> [Exercise brief]: Look through the entries below and count the lines with "computer" in them; the reply is the number alone.

> [Provided entries]:
──────────

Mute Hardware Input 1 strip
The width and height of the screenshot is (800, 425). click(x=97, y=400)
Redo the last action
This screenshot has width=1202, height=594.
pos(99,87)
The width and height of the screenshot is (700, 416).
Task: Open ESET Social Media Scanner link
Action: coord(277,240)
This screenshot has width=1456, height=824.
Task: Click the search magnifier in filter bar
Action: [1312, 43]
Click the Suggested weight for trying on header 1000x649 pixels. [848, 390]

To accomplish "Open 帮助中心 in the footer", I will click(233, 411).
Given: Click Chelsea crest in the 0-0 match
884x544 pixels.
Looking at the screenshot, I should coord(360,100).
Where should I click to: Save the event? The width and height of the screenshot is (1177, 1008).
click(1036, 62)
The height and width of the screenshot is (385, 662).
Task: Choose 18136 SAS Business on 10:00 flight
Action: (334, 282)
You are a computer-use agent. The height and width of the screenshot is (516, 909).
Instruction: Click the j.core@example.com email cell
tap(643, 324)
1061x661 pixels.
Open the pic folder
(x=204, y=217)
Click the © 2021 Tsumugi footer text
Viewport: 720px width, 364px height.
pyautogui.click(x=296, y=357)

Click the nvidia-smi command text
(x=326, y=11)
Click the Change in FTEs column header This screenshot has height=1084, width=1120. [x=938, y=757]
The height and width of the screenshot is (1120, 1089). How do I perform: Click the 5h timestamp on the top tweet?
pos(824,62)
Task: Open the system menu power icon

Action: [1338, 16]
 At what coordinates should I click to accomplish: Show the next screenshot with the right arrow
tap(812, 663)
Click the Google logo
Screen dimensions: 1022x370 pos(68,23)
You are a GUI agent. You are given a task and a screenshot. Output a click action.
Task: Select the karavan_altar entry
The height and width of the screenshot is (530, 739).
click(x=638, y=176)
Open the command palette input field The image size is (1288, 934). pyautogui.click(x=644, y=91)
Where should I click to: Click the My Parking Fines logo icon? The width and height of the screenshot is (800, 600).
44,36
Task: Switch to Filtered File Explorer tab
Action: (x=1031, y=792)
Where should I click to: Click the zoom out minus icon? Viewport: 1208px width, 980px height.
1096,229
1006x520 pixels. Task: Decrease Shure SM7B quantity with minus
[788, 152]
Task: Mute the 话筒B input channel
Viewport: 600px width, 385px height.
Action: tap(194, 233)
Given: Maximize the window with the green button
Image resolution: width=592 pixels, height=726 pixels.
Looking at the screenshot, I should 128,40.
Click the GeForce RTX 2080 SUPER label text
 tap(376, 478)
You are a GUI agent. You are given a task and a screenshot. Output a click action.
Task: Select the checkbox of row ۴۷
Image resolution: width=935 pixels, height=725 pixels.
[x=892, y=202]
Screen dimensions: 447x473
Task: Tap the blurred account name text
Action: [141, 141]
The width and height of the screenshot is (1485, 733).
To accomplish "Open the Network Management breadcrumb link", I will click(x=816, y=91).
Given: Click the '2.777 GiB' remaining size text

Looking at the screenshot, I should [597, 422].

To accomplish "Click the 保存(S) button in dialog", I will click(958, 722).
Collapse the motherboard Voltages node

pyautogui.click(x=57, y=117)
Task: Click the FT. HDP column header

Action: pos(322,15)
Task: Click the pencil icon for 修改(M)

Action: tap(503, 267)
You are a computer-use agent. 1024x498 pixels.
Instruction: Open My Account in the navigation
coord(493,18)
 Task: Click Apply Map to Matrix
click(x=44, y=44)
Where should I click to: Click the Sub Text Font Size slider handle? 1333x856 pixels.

──────────

> [Result]: 2